What the task asks => How many lines in the entries below contain the word "Open"? Match case exactly and reply with only the number.

Data to process =>
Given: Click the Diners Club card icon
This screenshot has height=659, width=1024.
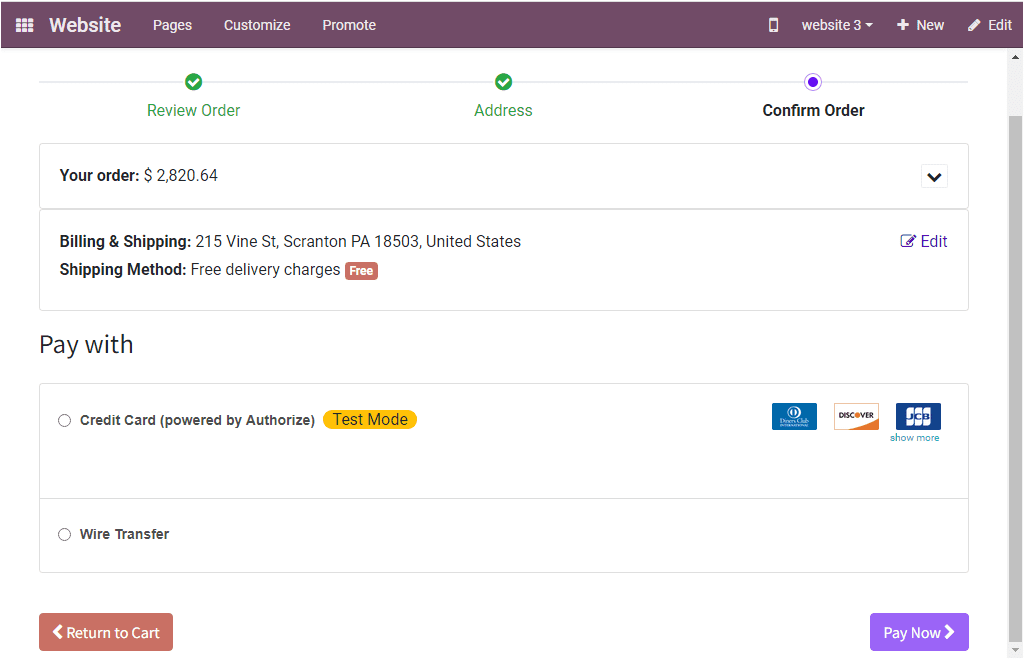Looking at the screenshot, I should pyautogui.click(x=794, y=415).
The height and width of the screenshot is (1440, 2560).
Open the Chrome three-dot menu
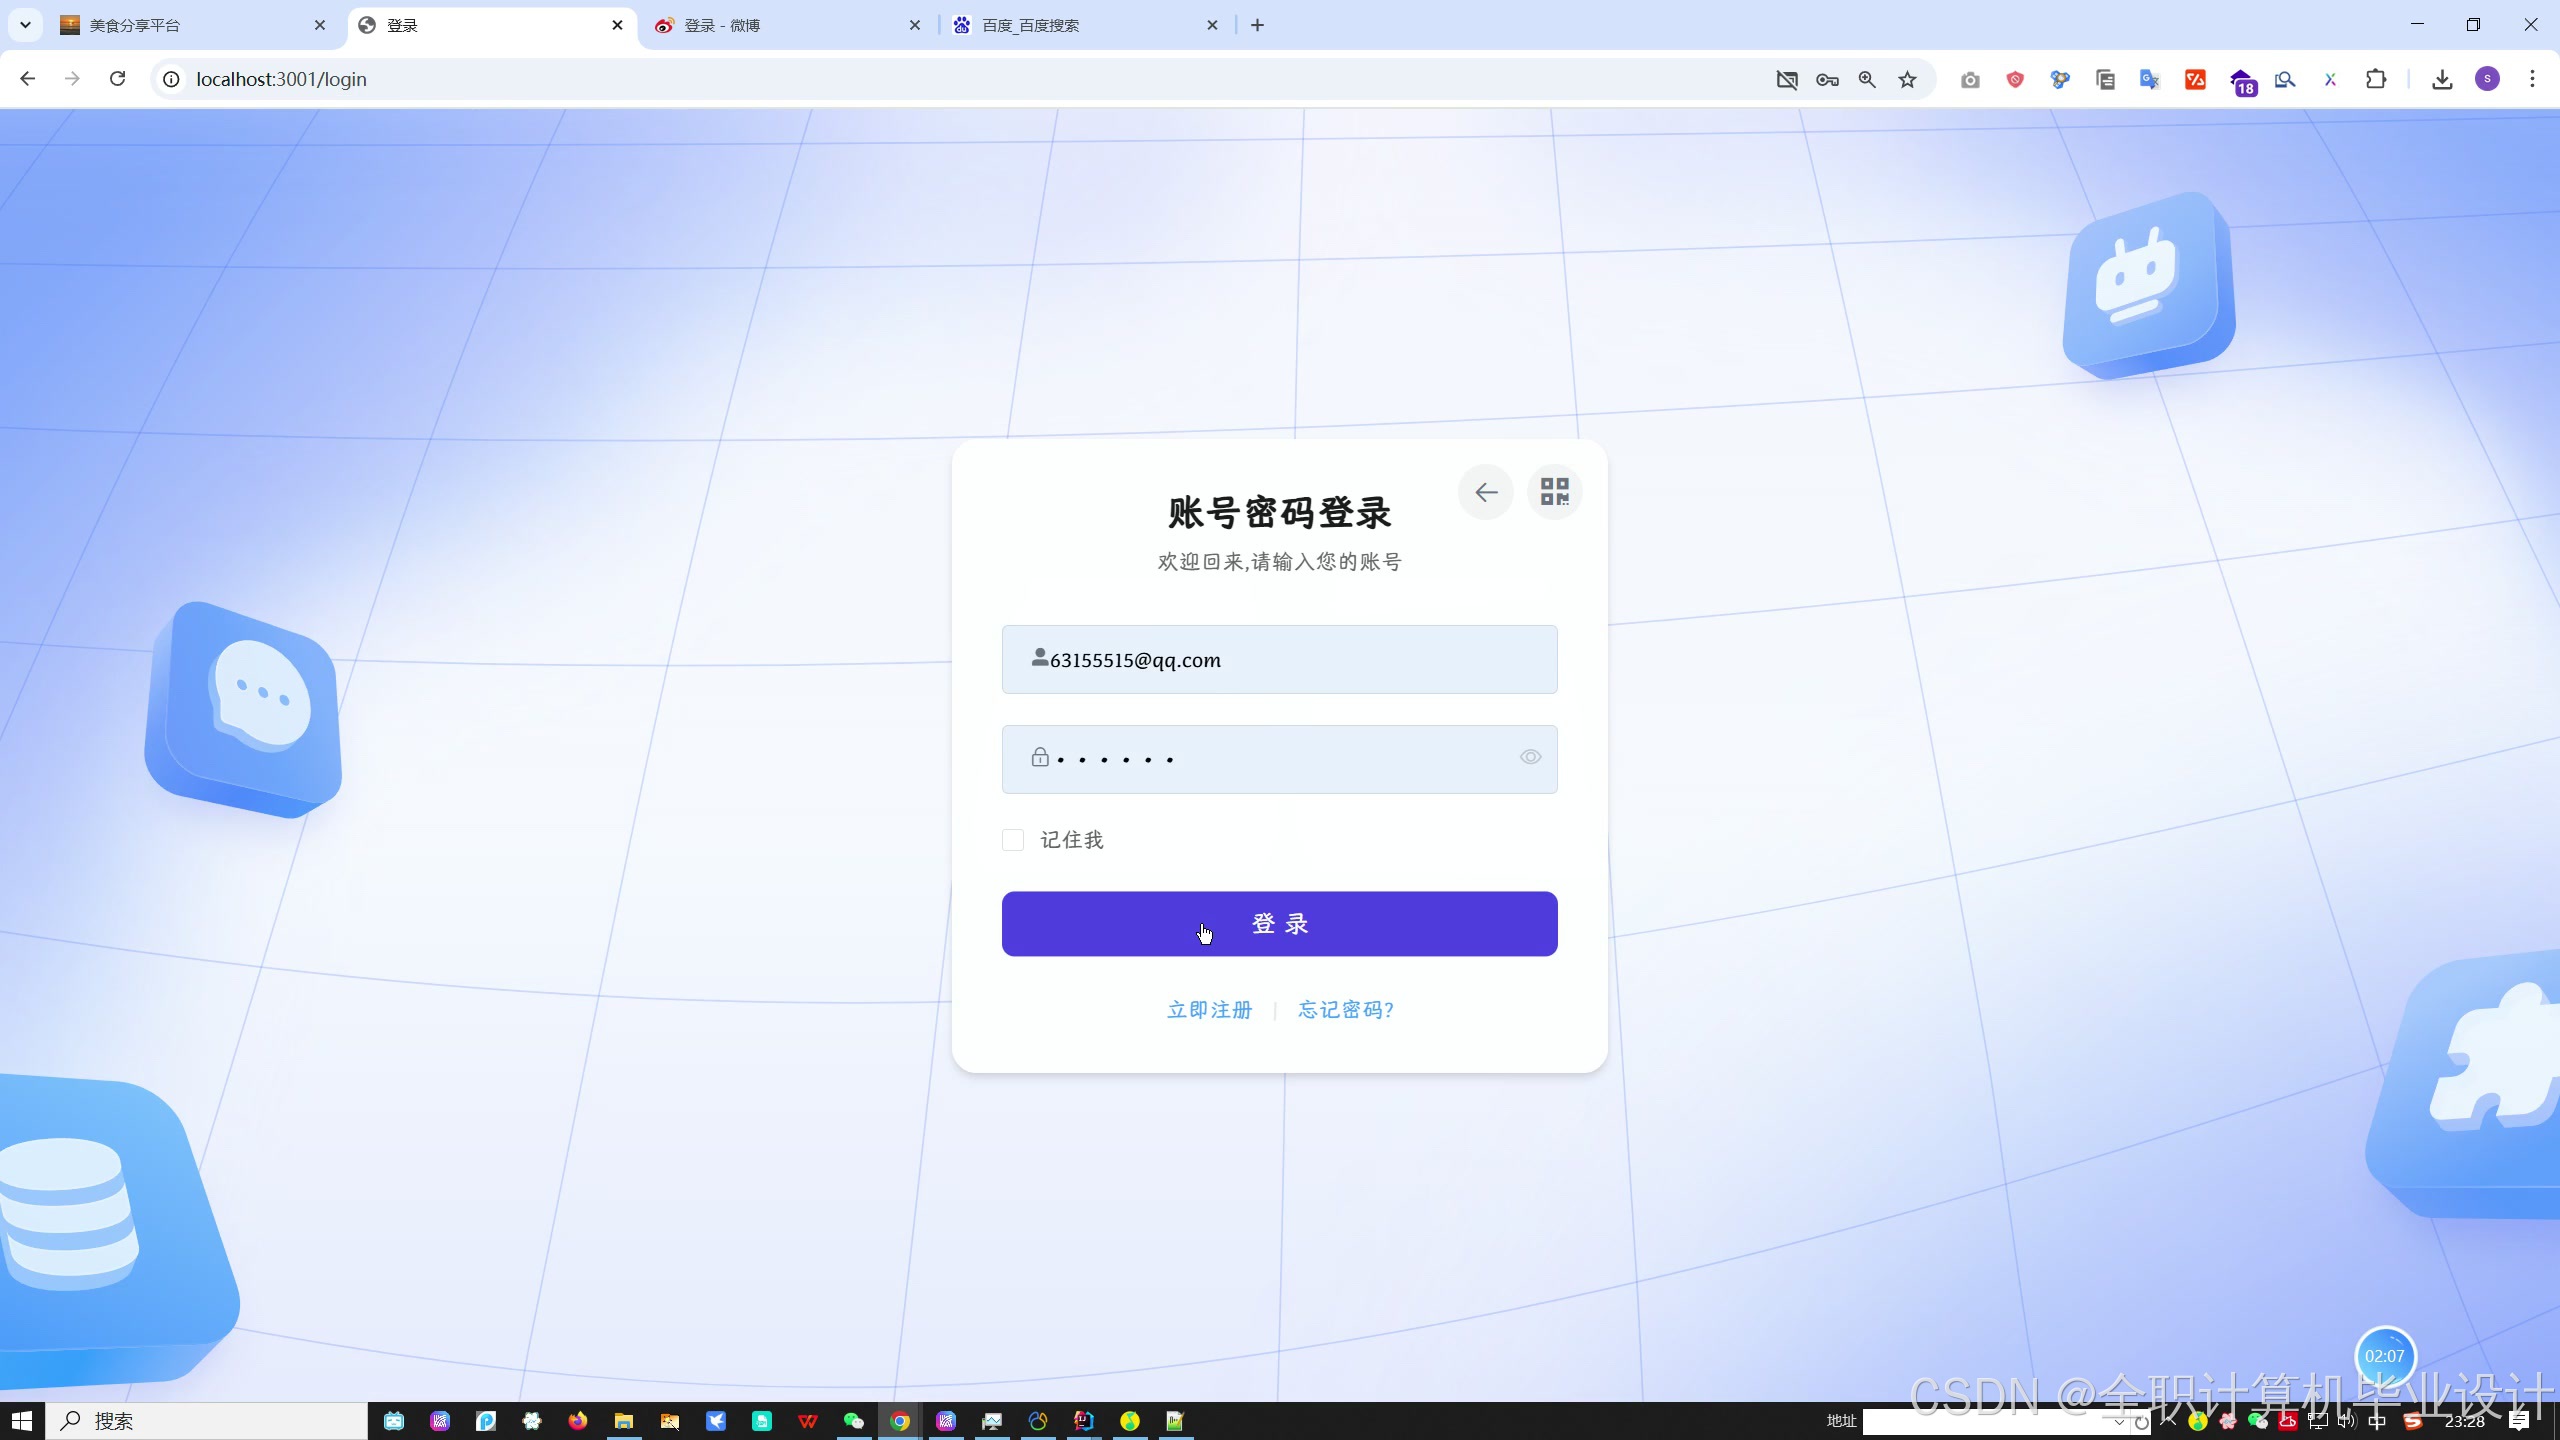tap(2532, 79)
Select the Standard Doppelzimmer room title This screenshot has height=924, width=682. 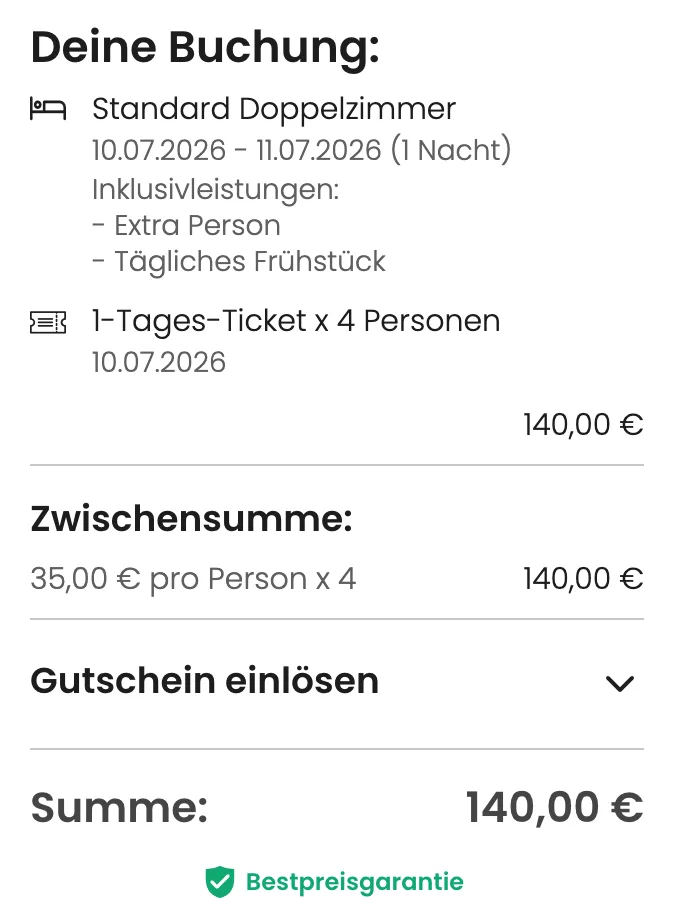[274, 109]
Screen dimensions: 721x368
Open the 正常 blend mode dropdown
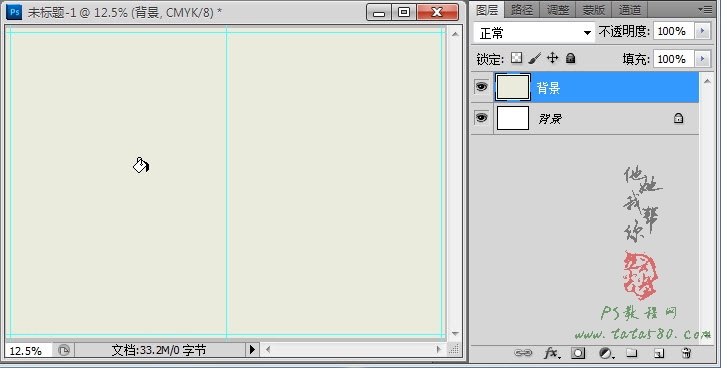[534, 33]
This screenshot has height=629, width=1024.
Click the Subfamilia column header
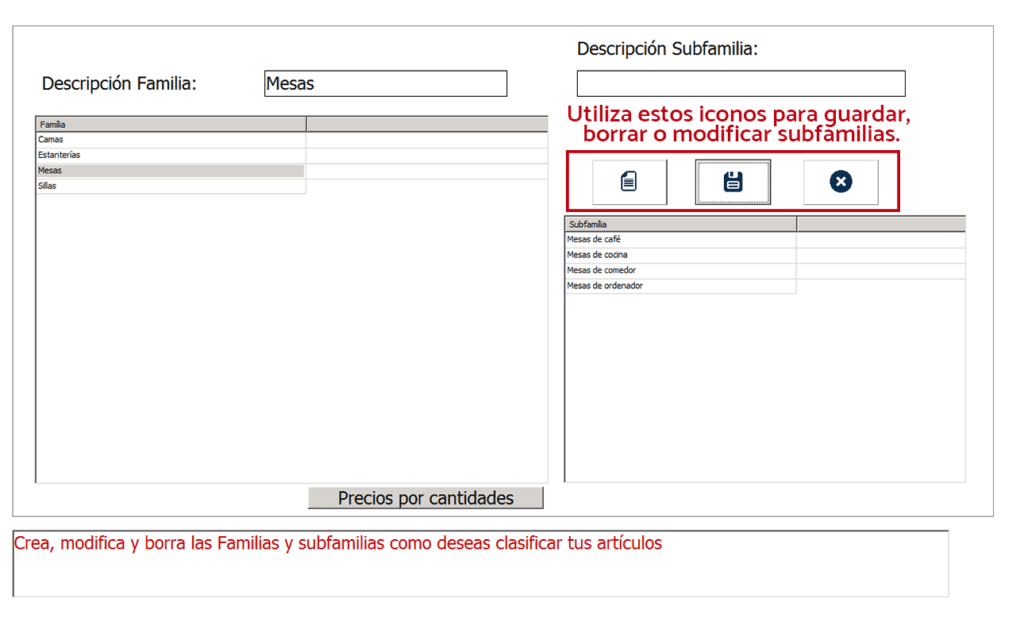(680, 224)
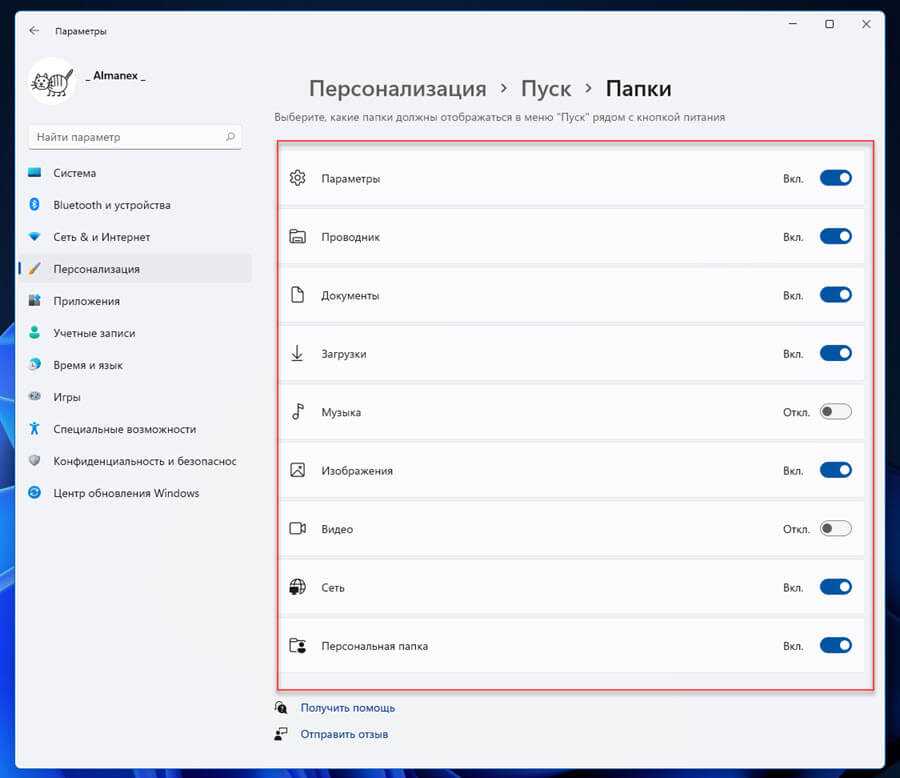Click the Приложения icon in sidebar
Image resolution: width=900 pixels, height=778 pixels.
click(x=35, y=301)
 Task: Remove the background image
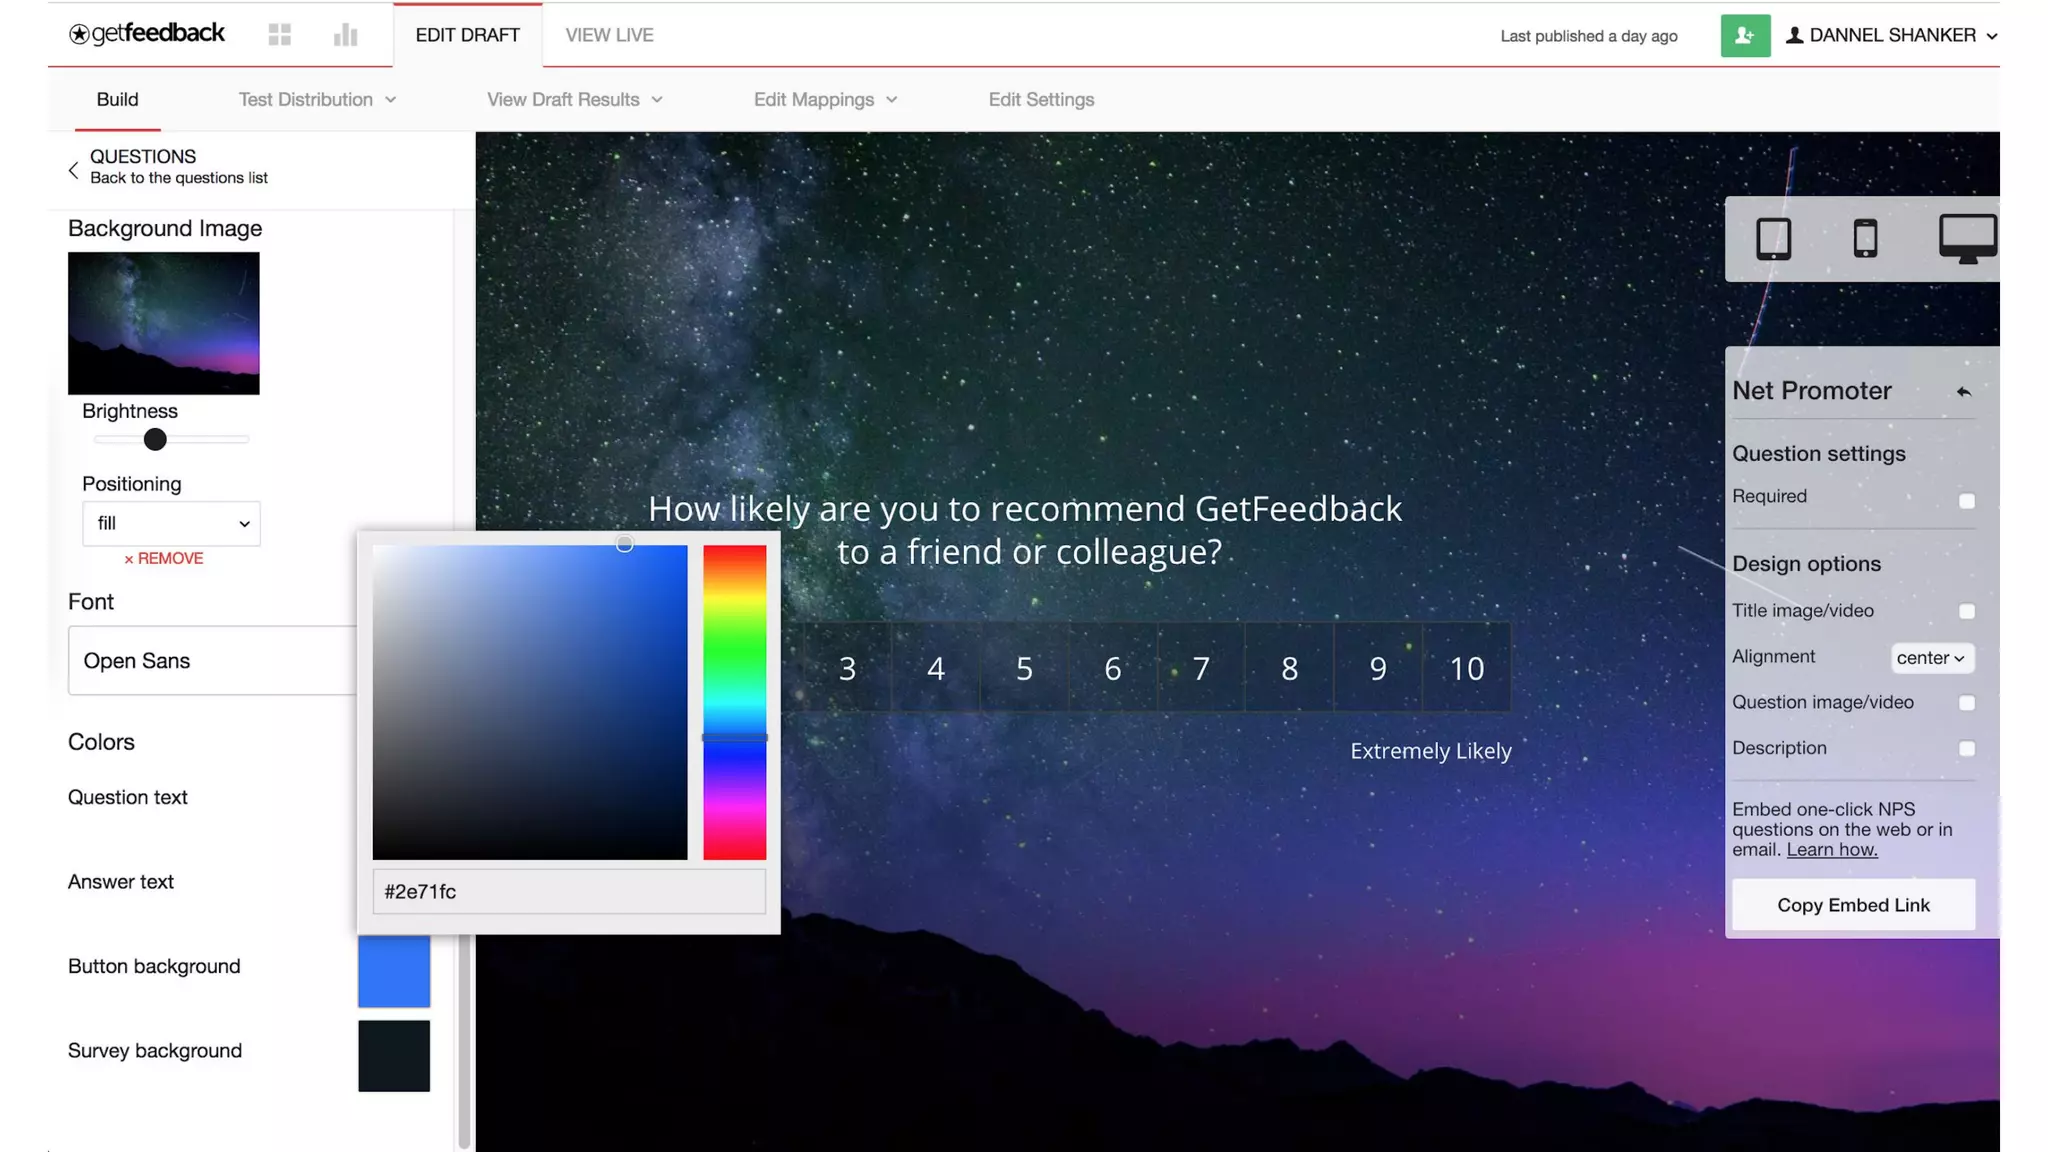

Final answer => 2